Explore head-to-head clinical comparisons of other medications in the same therapeutic classes.
Common clinical questions about EVZIO vs ALFENTA, answered by our medical review team.
EVZIO is a Opioid Antagonist that works by Naloxone is an opioid antagonist that competitively binds to mu-opioid receptors, reversing opioid-induced respiratory depression and analgesia.. ALFENTA is a Opioid Analgesic that works by μ-opioid receptor agonist that activates G-protein coupled receptors to inhibit adenylate cyclase, decreasing c AMP production, leading to reduced neuronal excitability and pain transmission.. They differ in pharmacokinetic profiles, FDA-approved indications, and side effect profiles.
Potency comparisons between EVZIO and ALFENTA depend on the specific clinical indication. These are agents from distinct pharmacological classes and are not directly interchangeable by dose. A physician or clinical pharmacist should guide any therapeutic switching decisions.
The standard adult dose of EVZIO is: 2 mg intramuscular (IM) or subcutaneous (SC) autoinjector into anterolateral thigh; repeat every 2-3 minutes as needed for opioid overdose.. The standard adult dose of ALFENTA is: Intravenous: Initial dose 8-20 mcg/kg (0.5-1 min) then 0.5-3 mcg/kg/min or 3-5 mcg/kg q5-20min. For short procedures: 8-20 mcg/kg. For longer procedures: 50-75 mcg/kg followed by 0.5-3 mcg/kg/min.. Dosing should always be individualized based on indication, renal and hepatic function, age, and other patient factors.

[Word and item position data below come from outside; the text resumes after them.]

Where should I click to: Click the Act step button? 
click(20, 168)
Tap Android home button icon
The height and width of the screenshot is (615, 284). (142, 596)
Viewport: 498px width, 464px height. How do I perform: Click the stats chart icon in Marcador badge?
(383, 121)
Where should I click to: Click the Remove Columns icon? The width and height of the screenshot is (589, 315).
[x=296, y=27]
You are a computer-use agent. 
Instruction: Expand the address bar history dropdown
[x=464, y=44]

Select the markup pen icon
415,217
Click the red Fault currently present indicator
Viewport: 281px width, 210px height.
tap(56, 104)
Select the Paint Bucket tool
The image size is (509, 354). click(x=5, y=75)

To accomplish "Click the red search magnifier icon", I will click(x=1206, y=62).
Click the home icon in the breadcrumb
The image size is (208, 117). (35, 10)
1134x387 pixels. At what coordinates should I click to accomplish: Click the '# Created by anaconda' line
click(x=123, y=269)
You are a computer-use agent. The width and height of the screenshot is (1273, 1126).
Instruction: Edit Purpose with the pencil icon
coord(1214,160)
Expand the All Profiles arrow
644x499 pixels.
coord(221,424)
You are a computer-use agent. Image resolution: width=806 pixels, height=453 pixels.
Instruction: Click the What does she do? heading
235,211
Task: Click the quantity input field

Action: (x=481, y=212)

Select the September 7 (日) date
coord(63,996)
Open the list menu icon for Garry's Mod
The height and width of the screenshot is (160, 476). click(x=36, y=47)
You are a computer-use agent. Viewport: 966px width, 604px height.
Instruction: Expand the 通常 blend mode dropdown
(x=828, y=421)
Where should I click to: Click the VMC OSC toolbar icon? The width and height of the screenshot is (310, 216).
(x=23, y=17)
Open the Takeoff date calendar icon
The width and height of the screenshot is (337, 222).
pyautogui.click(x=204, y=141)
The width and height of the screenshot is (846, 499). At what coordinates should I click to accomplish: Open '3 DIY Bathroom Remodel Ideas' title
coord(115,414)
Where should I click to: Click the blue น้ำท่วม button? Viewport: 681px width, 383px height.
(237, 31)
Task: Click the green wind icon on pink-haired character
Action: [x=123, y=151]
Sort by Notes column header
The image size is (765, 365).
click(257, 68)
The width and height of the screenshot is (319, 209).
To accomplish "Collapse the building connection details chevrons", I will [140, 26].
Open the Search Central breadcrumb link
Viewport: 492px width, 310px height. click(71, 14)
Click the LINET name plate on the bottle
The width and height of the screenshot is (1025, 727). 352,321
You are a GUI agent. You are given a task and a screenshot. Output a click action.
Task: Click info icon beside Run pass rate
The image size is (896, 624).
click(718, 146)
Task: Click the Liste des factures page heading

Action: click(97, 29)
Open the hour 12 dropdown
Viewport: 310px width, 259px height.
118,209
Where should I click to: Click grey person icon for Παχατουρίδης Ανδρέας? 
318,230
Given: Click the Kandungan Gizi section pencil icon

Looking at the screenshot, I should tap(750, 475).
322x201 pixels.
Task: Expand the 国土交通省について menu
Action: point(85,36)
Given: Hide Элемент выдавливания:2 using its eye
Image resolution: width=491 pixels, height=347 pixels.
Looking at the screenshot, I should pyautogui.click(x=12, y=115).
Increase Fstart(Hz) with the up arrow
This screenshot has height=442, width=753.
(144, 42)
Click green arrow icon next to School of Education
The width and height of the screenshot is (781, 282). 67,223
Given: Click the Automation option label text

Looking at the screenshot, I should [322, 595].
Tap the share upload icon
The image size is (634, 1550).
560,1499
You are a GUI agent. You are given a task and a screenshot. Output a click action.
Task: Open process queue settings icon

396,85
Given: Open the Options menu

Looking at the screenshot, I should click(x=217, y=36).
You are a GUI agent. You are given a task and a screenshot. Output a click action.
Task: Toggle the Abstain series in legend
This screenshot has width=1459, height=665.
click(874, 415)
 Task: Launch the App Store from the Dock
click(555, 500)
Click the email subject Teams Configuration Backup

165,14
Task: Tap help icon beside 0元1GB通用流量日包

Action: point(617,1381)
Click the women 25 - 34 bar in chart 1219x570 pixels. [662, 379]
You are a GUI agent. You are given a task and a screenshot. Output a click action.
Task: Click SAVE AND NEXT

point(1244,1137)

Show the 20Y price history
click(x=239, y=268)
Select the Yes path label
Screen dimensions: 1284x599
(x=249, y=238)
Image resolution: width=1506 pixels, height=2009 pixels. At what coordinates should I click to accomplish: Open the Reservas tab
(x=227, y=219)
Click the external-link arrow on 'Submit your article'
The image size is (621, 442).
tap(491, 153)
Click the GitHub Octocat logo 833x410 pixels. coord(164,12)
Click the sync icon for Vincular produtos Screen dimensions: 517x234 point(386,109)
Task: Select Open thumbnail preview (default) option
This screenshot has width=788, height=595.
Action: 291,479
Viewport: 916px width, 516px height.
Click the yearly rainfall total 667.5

No direct drug-drug interaction has been formally documented between EVZIO and ALFENTA in current clinical databases. However, individual patient risk factors including other medications, organ function, and comorbidities should always be evaluated by a qualified healthcare provider.
The maternal-fetal safety profiles differ. EVZIO is classified as Category C. EVZIO (naloxone) is not associated with major congenital malformations; limited data in pregnancy. Immediate reversal of opioid effects may precipitate withdrawal in the fetus, pot. ALFENTA is classified as Category C. Alfentanil, a short-acting opioid analgesic, is classified as FDA Pregnancy Category C. No well-controlled studies in pregnant women exist. In animal studies, no teratogenic effect. Always consult a maternal-fetal medicine specialist before taking either drug during pregnancy or lactation.